Work request
An exact reproduction of all entries is expected.

(Dataset items)
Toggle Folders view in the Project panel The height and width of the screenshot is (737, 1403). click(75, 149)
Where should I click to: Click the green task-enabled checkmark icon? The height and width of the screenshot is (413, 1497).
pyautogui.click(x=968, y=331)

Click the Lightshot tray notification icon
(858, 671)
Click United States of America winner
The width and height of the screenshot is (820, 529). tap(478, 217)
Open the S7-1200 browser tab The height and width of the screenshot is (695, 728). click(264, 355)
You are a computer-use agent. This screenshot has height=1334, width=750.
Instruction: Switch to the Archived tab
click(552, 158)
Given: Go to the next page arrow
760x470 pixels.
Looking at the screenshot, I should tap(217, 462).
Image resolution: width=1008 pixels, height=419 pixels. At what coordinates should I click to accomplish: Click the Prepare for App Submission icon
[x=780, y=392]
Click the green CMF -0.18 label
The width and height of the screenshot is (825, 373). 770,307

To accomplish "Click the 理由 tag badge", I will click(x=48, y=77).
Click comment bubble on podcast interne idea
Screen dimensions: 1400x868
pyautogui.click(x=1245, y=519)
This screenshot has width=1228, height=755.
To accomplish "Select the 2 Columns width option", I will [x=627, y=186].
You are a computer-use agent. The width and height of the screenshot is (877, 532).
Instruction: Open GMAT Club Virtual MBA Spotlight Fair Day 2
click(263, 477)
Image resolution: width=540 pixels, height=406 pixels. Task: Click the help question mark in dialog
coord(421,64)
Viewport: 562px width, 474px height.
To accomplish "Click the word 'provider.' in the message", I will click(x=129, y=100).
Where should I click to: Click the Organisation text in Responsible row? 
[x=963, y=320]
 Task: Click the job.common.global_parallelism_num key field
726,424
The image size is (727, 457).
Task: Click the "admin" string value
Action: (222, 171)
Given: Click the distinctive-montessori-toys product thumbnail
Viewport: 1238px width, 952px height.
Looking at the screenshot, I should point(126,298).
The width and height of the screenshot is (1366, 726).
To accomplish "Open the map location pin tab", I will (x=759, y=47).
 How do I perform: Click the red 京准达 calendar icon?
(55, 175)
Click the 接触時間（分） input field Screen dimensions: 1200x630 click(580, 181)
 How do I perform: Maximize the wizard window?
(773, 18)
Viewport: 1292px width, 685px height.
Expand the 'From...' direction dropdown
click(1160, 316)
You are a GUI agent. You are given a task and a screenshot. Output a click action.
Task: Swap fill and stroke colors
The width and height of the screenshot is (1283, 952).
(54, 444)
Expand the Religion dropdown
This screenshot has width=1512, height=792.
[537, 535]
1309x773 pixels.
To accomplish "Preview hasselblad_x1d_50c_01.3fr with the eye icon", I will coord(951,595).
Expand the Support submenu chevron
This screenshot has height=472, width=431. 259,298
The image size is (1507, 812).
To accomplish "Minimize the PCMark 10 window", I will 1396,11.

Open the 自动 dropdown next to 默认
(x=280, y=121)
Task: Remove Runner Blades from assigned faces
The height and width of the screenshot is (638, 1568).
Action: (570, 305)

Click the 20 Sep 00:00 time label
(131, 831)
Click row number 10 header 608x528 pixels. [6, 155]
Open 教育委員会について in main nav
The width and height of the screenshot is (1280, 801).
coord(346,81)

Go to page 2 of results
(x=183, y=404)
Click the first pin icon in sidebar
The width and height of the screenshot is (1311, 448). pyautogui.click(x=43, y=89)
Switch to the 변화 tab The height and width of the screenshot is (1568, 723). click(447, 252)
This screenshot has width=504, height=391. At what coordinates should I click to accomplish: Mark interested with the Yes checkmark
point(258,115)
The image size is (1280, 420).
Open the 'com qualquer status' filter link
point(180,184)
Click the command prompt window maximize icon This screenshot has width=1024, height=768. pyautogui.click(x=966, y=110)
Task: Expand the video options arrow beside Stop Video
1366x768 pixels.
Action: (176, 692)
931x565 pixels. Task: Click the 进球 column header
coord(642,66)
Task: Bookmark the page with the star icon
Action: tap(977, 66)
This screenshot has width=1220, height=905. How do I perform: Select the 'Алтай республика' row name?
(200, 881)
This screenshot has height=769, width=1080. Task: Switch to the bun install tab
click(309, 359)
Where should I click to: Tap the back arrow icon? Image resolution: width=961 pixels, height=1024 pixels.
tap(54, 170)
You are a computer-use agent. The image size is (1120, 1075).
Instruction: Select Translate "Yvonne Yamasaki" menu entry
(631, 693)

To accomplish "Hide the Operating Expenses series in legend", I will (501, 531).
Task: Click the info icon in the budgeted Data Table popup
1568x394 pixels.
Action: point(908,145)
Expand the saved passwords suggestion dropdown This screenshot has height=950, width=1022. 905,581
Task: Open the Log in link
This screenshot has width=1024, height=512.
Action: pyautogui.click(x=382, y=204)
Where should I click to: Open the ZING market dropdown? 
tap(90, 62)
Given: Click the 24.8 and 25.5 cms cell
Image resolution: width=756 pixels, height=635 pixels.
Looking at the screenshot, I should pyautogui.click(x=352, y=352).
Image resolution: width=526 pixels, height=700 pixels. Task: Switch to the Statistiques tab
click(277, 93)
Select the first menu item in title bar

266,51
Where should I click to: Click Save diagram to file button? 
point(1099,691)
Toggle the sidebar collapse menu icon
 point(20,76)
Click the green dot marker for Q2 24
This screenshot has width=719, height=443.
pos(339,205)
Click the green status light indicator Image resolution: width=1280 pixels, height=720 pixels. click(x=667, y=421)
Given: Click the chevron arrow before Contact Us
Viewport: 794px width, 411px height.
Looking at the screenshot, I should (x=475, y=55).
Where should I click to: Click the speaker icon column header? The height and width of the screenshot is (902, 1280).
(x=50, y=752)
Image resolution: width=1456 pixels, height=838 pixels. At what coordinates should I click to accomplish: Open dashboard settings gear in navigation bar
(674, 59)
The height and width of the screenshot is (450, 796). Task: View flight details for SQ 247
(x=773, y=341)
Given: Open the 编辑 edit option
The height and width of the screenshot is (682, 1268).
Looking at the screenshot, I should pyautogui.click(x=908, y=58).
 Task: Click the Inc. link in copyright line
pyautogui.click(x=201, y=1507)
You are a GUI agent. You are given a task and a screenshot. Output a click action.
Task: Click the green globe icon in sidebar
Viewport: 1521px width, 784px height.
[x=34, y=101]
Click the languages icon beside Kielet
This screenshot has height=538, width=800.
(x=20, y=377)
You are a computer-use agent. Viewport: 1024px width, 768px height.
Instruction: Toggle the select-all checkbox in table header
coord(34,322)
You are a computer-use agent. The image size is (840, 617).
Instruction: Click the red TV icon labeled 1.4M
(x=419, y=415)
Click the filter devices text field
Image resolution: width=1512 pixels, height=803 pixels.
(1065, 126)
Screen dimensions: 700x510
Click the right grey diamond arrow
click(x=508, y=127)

Result for this task
Toggle Folders view in the Project panel The height and width of the screenshot is (737, 1403). click(75, 149)
Where should I click to: Click the green task-enabled checkmark icon? The height and width of the screenshot is (413, 1497).
pyautogui.click(x=968, y=331)

Click the Lightshot tray notification icon
(858, 671)
Click United States of America winner
The width and height of the screenshot is (820, 529). tap(478, 217)
Open the S7-1200 browser tab The height and width of the screenshot is (695, 728). click(264, 355)
You are a computer-use agent. This screenshot has height=1334, width=750.
Instruction: Switch to the Archived tab
click(552, 158)
Given: Go to the next page arrow
760x470 pixels.
Looking at the screenshot, I should tap(217, 462).
Image resolution: width=1008 pixels, height=419 pixels. At what coordinates should I click to accomplish: Click the Prepare for App Submission icon
[x=780, y=392]
Click the green CMF -0.18 label
The width and height of the screenshot is (825, 373). 770,307

To accomplish "Click the 理由 tag badge", I will click(x=48, y=77).
Click comment bubble on podcast interne idea
Screen dimensions: 1400x868
pyautogui.click(x=1245, y=519)
This screenshot has width=1228, height=755.
To accomplish "Select the 2 Columns width option", I will [x=627, y=186].
You are a computer-use agent. The width and height of the screenshot is (877, 532).
Instruction: Open GMAT Club Virtual MBA Spotlight Fair Day 2
click(263, 477)
Image resolution: width=540 pixels, height=406 pixels. Task: Click the help question mark in dialog
coord(421,64)
Viewport: 562px width, 474px height.
To accomplish "Click the word 'provider.' in the message", I will click(x=129, y=100).
Where should I click to: Click the Organisation text in Responsible row? 
[x=963, y=320]
 Task: Click the job.common.global_parallelism_num key field
726,424
The image size is (727, 457).
Task: Click the "admin" string value
Action: (222, 171)
Given: Click the distinctive-montessori-toys product thumbnail
Viewport: 1238px width, 952px height.
Looking at the screenshot, I should point(126,298).
The width and height of the screenshot is (1366, 726).
To accomplish "Open the map location pin tab", I will (x=759, y=47).
 How do I perform: Click the red 京准达 calendar icon?
(55, 175)
Click the 接触時間（分） input field Screen dimensions: 1200x630 click(580, 181)
 How do I perform: Maximize the wizard window?
(773, 18)
Viewport: 1292px width, 685px height.
Expand the 'From...' direction dropdown
click(1160, 316)
You are a GUI agent. You are given a task and a screenshot. Output a click action.
Task: Swap fill and stroke colors
The width and height of the screenshot is (1283, 952).
(54, 444)
Expand the Religion dropdown
This screenshot has width=1512, height=792.
[537, 535]
1309x773 pixels.
To accomplish "Preview hasselblad_x1d_50c_01.3fr with the eye icon", I will coord(951,595).
Expand the Support submenu chevron
This screenshot has height=472, width=431. 259,298
The image size is (1507, 812).
To accomplish "Minimize the PCMark 10 window", I will 1396,11.

Open the 自动 dropdown next to 默认
(x=280, y=121)
Task: Remove Runner Blades from assigned faces
The height and width of the screenshot is (638, 1568).
Action: (570, 305)

Click the 20 Sep 00:00 time label
(131, 831)
Click row number 10 header 608x528 pixels. [6, 155]
Open 教育委員会について in main nav
The width and height of the screenshot is (1280, 801).
coord(346,81)

Go to page 2 of results
(x=183, y=404)
Click the first pin icon in sidebar
The width and height of the screenshot is (1311, 448). pyautogui.click(x=43, y=89)
Switch to the 변화 tab The height and width of the screenshot is (1568, 723). click(447, 252)
This screenshot has width=504, height=391. At what coordinates should I click to accomplish: Mark interested with the Yes checkmark
point(258,115)
The image size is (1280, 420).
Open the 'com qualquer status' filter link
point(180,184)
Click the command prompt window maximize icon This screenshot has width=1024, height=768. pyautogui.click(x=966, y=110)
Task: Expand the video options arrow beside Stop Video
1366x768 pixels.
Action: (176, 692)
931x565 pixels. Task: Click the 进球 column header
coord(642,66)
Task: Bookmark the page with the star icon
Action: tap(977, 66)
This screenshot has width=1220, height=905. How do I perform: Select the 'Алтай республика' row name?
(200, 881)
This screenshot has height=769, width=1080. Task: Switch to the bun install tab
click(309, 359)
Where should I click to: Tap the back arrow icon? Image resolution: width=961 pixels, height=1024 pixels.
tap(54, 170)
You are a computer-use agent. The image size is (1120, 1075).
Instruction: Select Translate "Yvonne Yamasaki" menu entry
(631, 693)

To accomplish "Hide the Operating Expenses series in legend", I will (501, 531).
Task: Click the info icon in the budgeted Data Table popup
1568x394 pixels.
Action: point(908,145)
Expand the saved passwords suggestion dropdown This screenshot has height=950, width=1022. 905,581
Task: Open the Log in link
This screenshot has width=1024, height=512.
Action: pyautogui.click(x=382, y=204)
Where should I click to: Open the ZING market dropdown? 
tap(90, 62)
Given: Click the 24.8 and 25.5 cms cell
Image resolution: width=756 pixels, height=635 pixels.
Looking at the screenshot, I should pyautogui.click(x=352, y=352).
Image resolution: width=526 pixels, height=700 pixels. Task: Switch to the Statistiques tab
click(277, 93)
Select the first menu item in title bar

266,51
Where should I click to: Click Save diagram to file button? 
point(1099,691)
Toggle the sidebar collapse menu icon
 point(20,76)
Click the green dot marker for Q2 24
This screenshot has width=719, height=443.
pos(339,205)
Click the green status light indicator Image resolution: width=1280 pixels, height=720 pixels. click(x=667, y=421)
Given: Click the chevron arrow before Contact Us
Viewport: 794px width, 411px height.
Looking at the screenshot, I should (x=475, y=55).
Where should I click to: Click the speaker icon column header? The height and width of the screenshot is (902, 1280).
(x=50, y=752)
Image resolution: width=1456 pixels, height=838 pixels. At what coordinates should I click to accomplish: Open dashboard settings gear in navigation bar
(674, 59)
The height and width of the screenshot is (450, 796). Task: View flight details for SQ 247
(x=773, y=341)
Given: Open the 编辑 edit option
The height and width of the screenshot is (682, 1268).
Looking at the screenshot, I should pyautogui.click(x=908, y=58).
 Task: Click the Inc. link in copyright line
pyautogui.click(x=201, y=1507)
You are a GUI agent. You are given a task and a screenshot. Output a click action.
Task: Click the green globe icon in sidebar
Viewport: 1521px width, 784px height.
[x=34, y=101]
Click the languages icon beside Kielet
This screenshot has height=538, width=800.
(x=20, y=377)
You are a computer-use agent. Viewport: 1024px width, 768px height.
Instruction: Toggle the select-all checkbox in table header
coord(34,322)
You are a computer-use agent. The image size is (840, 617).
Instruction: Click the red TV icon labeled 1.4M
(x=419, y=415)
Click the filter devices text field
Image resolution: width=1512 pixels, height=803 pixels.
(1065, 126)
Screen dimensions: 700x510
Click the right grey diamond arrow
click(x=508, y=127)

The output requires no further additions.